Civ. 1re, 6 avr. 2016, FS-P+B, n° 15-12.881

Un dirigeant de société est poursuivi du chef de tromperie sur la nature et les qualités substantielles de marchandises, car il a vendu un échographe sans indiquer de façon explicite qu’il s’agissait d’un matériel d’occasion. Il est relaxé par un jugement correctionnel, devenu définitif, au motif que les faits n’étaient pas établis.

Par la suite, la société est assignée par l’acheteur en réparation d’un défaut de conformité de l’appareil aux caractéristiques convenues. Elle soulève alors une fin de non-recevoir tirée de l’autorité de la chose jugée au pénal sur le civil. Toutefois, la demande indemnitaire pour défaut de conformité est déclarée recevable.

Devant la Cour de cassation, la société fait valoir que puisqu’il résulte du jugement correctionnel qu’il n’est pas établi qu’elle a vendu à l’acquéreur un échographe sans indiquer de façon explicite qu’il s’agissait de matériel d’occasion, il fallait retenir que l’autorité de la chose jugée au pénal sur le civil conduisait à rendre irrecevable la demande indemnitaire pour non-conformité de la chose délivrée.

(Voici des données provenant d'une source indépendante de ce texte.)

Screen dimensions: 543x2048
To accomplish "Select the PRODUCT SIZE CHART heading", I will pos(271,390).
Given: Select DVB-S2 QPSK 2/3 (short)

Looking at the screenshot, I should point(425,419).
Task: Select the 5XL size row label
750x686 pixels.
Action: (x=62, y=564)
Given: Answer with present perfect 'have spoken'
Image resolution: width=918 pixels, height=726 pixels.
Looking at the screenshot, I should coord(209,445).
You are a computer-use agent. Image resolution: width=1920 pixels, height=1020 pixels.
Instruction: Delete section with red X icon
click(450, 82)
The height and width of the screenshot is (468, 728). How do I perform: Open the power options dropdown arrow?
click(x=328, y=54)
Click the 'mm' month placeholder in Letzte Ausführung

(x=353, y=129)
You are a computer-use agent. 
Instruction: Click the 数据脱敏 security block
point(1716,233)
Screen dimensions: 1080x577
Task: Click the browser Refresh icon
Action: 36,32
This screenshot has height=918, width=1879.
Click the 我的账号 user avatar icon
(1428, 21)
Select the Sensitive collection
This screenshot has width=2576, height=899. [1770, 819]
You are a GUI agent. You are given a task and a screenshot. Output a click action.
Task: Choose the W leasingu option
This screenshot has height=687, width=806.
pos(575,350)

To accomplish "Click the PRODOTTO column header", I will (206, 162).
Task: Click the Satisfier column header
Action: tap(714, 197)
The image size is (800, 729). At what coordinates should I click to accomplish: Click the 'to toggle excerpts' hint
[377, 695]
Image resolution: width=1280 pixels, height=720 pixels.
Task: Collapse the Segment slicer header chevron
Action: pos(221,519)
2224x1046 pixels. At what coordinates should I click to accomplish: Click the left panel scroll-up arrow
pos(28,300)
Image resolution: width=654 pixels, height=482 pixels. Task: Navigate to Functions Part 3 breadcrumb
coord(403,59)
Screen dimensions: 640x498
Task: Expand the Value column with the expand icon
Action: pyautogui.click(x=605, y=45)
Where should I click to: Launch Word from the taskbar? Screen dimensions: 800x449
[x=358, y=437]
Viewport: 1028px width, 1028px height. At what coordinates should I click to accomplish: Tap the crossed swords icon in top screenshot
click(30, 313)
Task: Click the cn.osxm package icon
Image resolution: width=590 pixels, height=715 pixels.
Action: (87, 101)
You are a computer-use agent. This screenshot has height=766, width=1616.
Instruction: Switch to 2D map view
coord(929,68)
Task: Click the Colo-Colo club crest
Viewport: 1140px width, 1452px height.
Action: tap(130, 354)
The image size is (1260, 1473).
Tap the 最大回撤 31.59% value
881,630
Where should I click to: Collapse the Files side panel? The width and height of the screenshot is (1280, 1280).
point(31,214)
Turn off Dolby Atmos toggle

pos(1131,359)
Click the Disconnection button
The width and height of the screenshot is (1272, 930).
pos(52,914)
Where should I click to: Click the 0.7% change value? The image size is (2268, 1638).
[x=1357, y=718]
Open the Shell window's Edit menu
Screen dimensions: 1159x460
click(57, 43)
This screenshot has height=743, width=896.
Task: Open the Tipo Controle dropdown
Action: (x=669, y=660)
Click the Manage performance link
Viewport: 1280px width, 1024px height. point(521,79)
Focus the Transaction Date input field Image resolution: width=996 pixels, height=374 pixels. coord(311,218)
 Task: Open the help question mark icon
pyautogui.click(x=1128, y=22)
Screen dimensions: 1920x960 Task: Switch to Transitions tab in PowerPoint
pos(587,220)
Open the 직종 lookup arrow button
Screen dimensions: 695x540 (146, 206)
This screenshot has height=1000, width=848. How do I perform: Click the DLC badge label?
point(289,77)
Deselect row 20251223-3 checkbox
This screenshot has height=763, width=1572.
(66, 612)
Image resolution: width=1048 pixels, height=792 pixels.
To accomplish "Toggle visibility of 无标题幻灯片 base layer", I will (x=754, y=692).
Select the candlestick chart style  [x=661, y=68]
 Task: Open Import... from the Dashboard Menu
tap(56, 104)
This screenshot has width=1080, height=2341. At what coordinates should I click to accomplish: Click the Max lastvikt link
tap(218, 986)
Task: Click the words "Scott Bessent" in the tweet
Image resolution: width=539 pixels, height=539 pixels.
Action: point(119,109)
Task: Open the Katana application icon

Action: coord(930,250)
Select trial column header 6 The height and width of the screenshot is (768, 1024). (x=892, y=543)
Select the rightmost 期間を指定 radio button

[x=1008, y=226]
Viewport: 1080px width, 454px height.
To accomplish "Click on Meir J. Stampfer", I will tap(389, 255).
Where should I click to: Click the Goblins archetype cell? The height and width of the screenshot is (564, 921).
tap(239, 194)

L’arrêt de la première chambre civile du 6 avril 2016 écarte cette approche, aux termes d’un attendu de principe qui semble être énoncé pour la première fois : « L’autorité de la chose jugée attachée à une relaxe du chef de tromperie sur les qualités substantielles ne constitue pas un obstacle à l’exercice, devant le juge civil, d’une action indemnitaire fondée sur la non-conformité de la chose délivrée, faute contractuelle qui, procédant d’une obligation de résultat, diffère de la faute pénale en ce que, hors toute absence de dissimulation fautive du vendeur, elle est fondée sur la délivrance d’une chose qui n’est pas conforme à celle commandée, au sens de l’article 1604 du code civil ».

Il faut en effet rappeler qu’aux termes de la jurisprudence, « l’autorité de la chose jugée au pénal sur le civil ne s’étend qu’a ce qui a été nécessairement jugé quant à l’existence du fait qui forme la base commune de l’action civile et de l’action pénale, à sa qualification et à la culpabilité ou à l’innocence de celui à qui ce fait est imputé ». On en déduit par exemple qu’une décision de relaxe motivée par l’absence d’intention frauduleuse n’interdit pas la victime de saisir une juridiction civile d’une demande fondée sur une autre cause, de sorte qu’il est possible d’envisager une action en répétition de l’indu en matière civile même si la personne en cause a été préalablement relaxée du chef d’escroquerie, en l’absence de preuve de son intention frauduleuse.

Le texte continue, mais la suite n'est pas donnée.